The monorepo guidelines draw a sharp line. Default to extending hermes.

  1. Wire grammar / RFC compliance change → hermes. A new header, a new parameter, a bug in the q-value parser, or a tighter token check is a KnownHeader change. Add or update the instance in Network.HTTP.Headers.<Name>, including parseFromHeaders and renderToHeaders. Do not redefine the parser downstream.
  2. Smart constructors / domain wrappers / IsString instances → wireform-http*. Hermes stays close to the wire types (often ShortText or [Word8] shaped); the ergonomic newtypes and request combinators live in Network.HTTP.Client.<Topic>.
  3. Cross-cutting client / server policy → wireform-http*. Cache freshness (RFC 9111), redirect following, retry, the cookie jar, and the middleware stack are client concerns. Hermes parses the directive list; deciding what to cache lives in wireform-http.
  4. A header hermes doesn’t have yet → add it to hermes. Mirror the closest existing instance (RetryAfter for delta-or-date shapes, Accept for q-weighted lists, SetCookie for attribute-bag shapes) and wire the cardinality / direction correctly.

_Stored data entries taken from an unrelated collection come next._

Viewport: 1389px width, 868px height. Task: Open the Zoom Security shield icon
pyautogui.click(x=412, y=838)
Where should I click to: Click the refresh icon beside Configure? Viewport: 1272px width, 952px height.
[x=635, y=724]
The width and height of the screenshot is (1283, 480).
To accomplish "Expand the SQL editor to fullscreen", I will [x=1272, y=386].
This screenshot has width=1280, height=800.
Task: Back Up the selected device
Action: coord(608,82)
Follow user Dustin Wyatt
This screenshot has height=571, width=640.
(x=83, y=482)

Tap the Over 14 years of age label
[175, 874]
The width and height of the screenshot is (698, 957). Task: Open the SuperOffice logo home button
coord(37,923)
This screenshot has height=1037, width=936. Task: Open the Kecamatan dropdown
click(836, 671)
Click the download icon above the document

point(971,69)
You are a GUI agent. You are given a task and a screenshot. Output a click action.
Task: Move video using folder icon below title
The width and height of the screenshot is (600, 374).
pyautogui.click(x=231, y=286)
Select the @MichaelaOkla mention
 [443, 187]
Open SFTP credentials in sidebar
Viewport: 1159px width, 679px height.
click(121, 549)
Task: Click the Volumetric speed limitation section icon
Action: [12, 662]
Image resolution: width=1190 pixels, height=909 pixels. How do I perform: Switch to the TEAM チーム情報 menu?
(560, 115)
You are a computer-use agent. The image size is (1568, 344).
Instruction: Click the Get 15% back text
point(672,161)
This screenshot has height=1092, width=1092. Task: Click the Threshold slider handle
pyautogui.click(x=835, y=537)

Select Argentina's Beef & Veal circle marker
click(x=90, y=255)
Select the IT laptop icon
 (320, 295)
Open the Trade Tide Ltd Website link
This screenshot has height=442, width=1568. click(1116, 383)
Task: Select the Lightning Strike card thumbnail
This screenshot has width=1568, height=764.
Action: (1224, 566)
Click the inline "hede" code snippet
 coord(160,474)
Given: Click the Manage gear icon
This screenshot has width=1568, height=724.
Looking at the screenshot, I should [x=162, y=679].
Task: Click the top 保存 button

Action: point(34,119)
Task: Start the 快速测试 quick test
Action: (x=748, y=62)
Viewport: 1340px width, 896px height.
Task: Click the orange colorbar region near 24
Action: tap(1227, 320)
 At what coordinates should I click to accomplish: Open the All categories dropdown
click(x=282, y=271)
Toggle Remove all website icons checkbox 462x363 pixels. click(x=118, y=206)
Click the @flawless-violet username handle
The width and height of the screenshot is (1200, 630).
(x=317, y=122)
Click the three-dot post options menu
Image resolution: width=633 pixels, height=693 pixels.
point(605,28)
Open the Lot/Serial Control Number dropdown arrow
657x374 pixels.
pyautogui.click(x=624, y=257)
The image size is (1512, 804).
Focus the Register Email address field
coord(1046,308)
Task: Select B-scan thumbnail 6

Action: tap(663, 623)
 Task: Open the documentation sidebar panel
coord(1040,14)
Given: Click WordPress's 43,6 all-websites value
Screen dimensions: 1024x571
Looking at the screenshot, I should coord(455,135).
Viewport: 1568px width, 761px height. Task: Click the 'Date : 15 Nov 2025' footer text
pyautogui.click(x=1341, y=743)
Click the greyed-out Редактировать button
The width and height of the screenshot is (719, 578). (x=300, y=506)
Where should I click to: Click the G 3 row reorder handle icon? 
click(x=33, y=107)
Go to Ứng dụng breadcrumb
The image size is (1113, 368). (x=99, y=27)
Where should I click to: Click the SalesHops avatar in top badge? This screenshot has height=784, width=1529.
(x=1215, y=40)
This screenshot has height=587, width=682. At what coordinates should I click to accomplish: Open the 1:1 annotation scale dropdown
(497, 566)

If you find yourself writing one of these in wireform-http* or wireform-grpc, check whether hermes already covers it:

  • splitting on 0x2C / 0x3B to peel apart a header value;
  • a bespoke parseQuality / parseQ / weight-list parser;
  • a copy of the IMF-fixdate format string;
  • a case BS.elemIndex 0x3D bs of dance to extract an auth-param;
  • a new challenge record when Network.HTTP.Headers.Authorization.Credentials already models it;
  • a handwritten dispatch on Content-Encoding (use Network.HTTP.ContentCoding instead).

Wire grammar lives in hermes. Domain modeling and policy live in wireform-http*. If a change is blocked because the grammar in hermes is missing a piece, add it to hermes first, then build the wrapper.